#### PROBLEM DESCRIPTION
How many of the lines below contain "agent"? Reply with only that figure.
[Start of Attachment]
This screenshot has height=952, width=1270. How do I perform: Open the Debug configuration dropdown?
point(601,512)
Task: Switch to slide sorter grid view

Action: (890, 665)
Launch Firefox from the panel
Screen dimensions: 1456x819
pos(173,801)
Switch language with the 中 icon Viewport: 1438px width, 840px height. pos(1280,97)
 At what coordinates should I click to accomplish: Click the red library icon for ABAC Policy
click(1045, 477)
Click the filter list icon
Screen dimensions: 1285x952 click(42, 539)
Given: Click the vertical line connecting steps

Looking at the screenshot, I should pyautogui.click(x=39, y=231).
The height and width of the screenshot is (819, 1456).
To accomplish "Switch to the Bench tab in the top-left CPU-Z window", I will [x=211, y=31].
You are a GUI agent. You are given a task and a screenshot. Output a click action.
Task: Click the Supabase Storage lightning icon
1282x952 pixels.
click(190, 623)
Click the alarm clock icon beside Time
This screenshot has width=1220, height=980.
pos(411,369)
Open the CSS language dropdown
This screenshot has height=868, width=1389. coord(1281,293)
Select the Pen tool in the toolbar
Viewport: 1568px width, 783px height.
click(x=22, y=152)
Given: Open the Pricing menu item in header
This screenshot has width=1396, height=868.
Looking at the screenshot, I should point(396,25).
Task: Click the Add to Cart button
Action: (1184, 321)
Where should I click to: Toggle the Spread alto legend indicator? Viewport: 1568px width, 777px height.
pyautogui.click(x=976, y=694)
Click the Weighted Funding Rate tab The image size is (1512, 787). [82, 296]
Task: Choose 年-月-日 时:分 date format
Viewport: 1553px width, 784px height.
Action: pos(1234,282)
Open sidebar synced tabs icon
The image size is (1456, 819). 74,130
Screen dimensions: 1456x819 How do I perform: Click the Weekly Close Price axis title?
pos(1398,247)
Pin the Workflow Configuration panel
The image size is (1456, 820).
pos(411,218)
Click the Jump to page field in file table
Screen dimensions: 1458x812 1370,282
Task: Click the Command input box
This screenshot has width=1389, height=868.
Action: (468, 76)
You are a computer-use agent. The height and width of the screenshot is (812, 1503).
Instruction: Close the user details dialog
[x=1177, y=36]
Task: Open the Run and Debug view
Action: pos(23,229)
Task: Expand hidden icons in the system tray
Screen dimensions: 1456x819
[End of Attachment]
#### SOLUTION
2